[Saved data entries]

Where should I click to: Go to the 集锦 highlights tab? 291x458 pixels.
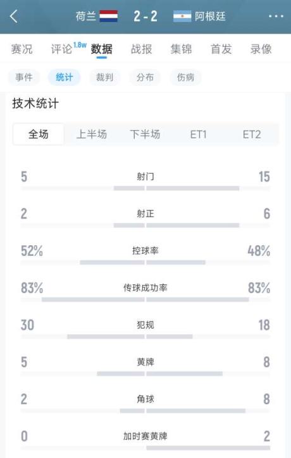pyautogui.click(x=182, y=49)
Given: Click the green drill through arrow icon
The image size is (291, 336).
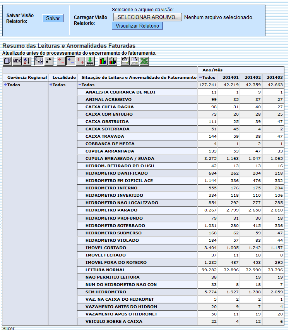Looking at the screenshot, I should pos(90,61).
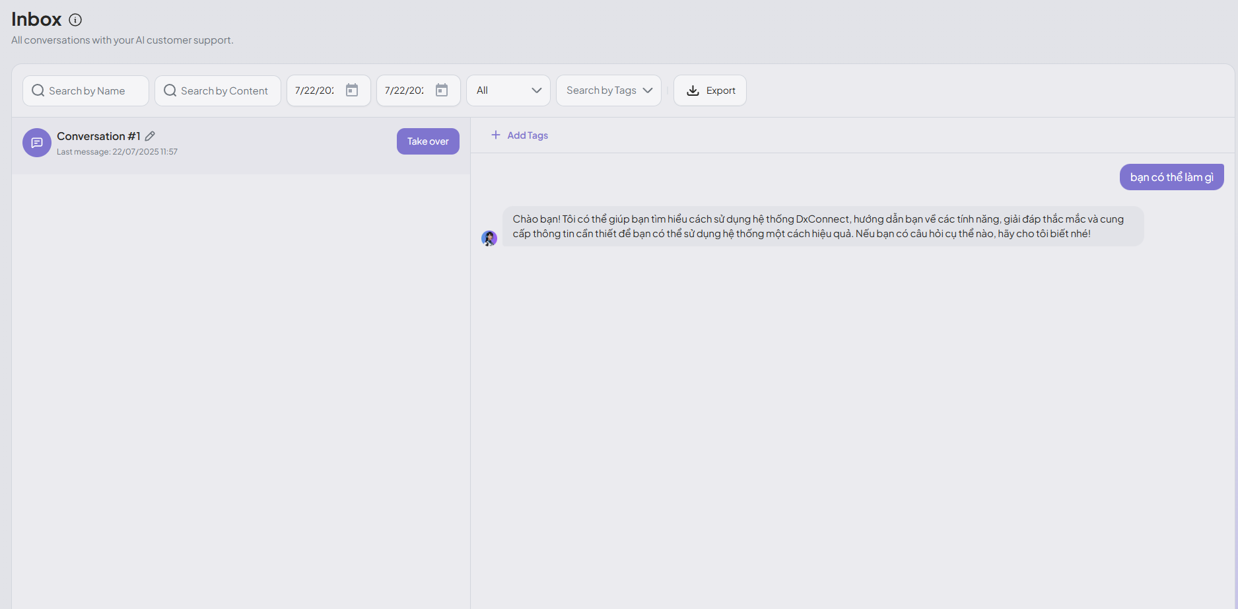The image size is (1238, 609).
Task: Open the end date calendar picker icon
Action: 442,90
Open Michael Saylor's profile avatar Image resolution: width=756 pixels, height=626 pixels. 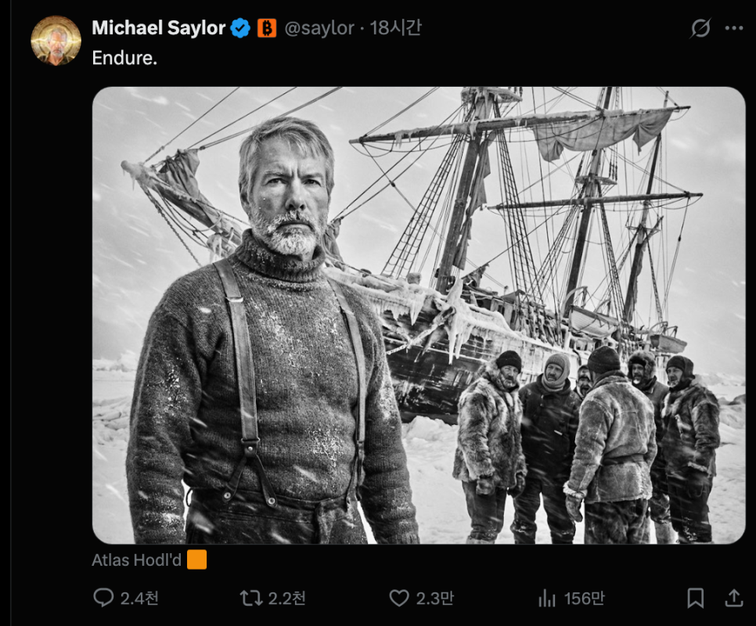(56, 40)
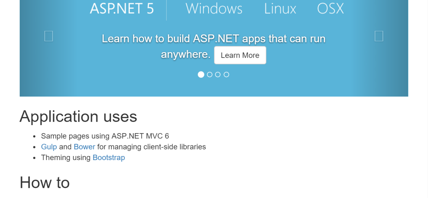Advance to the next carousel slide
The height and width of the screenshot is (198, 428).
(379, 36)
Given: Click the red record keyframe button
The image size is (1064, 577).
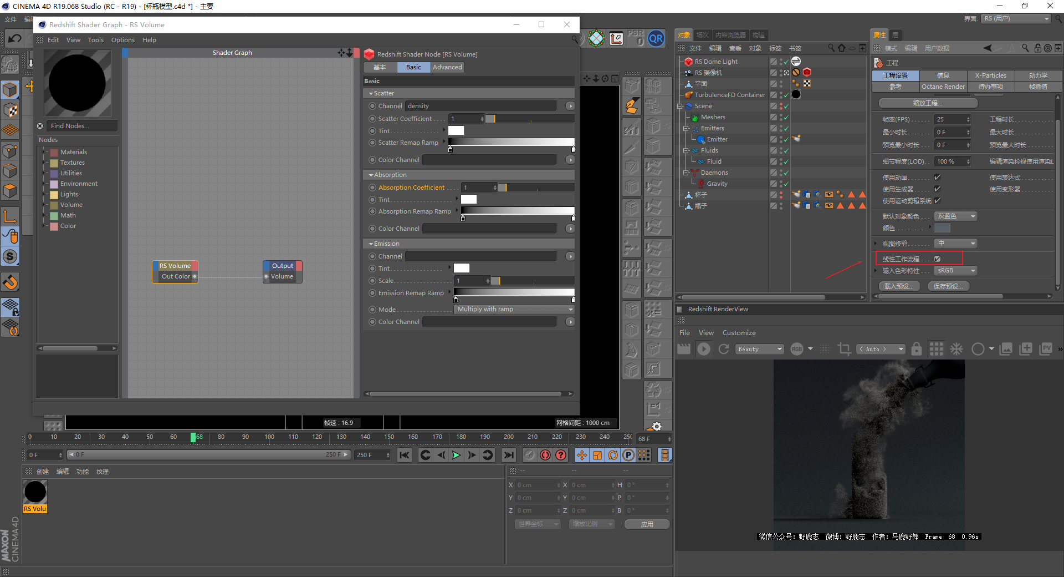Looking at the screenshot, I should [545, 455].
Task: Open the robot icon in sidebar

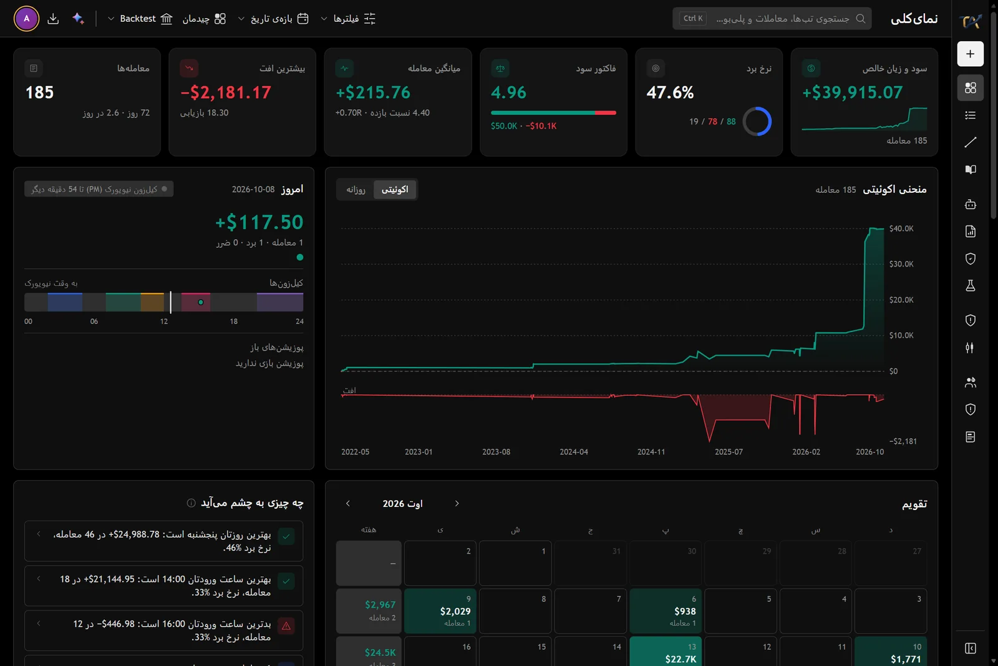Action: point(970,204)
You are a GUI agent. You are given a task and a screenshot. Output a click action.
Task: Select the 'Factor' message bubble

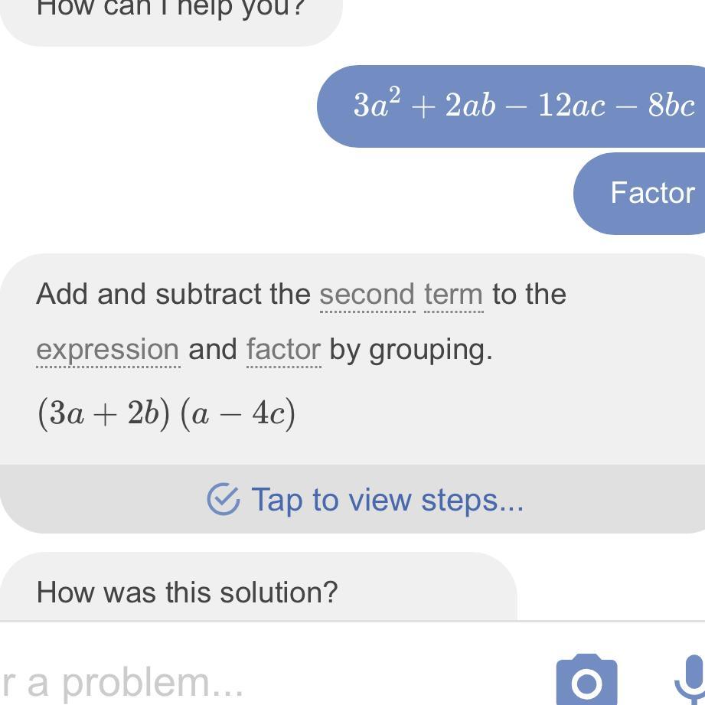click(651, 193)
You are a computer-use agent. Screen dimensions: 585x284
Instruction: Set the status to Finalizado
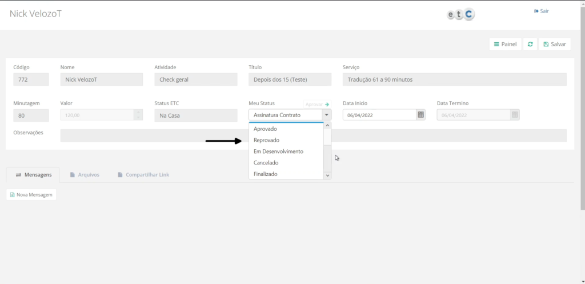click(x=265, y=174)
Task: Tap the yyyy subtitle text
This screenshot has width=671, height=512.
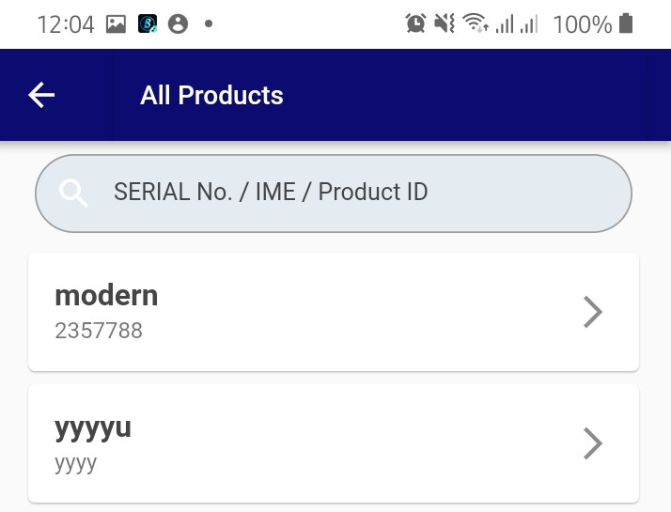Action: [76, 464]
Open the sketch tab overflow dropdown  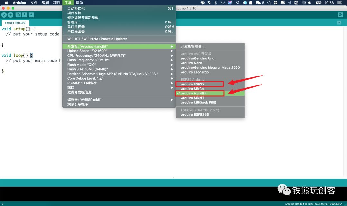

§ **EXERCISE REQUIREMENTS**
Report all lines in the records that include the string "agent".

§ **WRITTEN SOLUTION**
You are a GUI agent. You are given a task and a screenshot. Output a click action.
You are a computer-use agent. Screen dimensions: 585x284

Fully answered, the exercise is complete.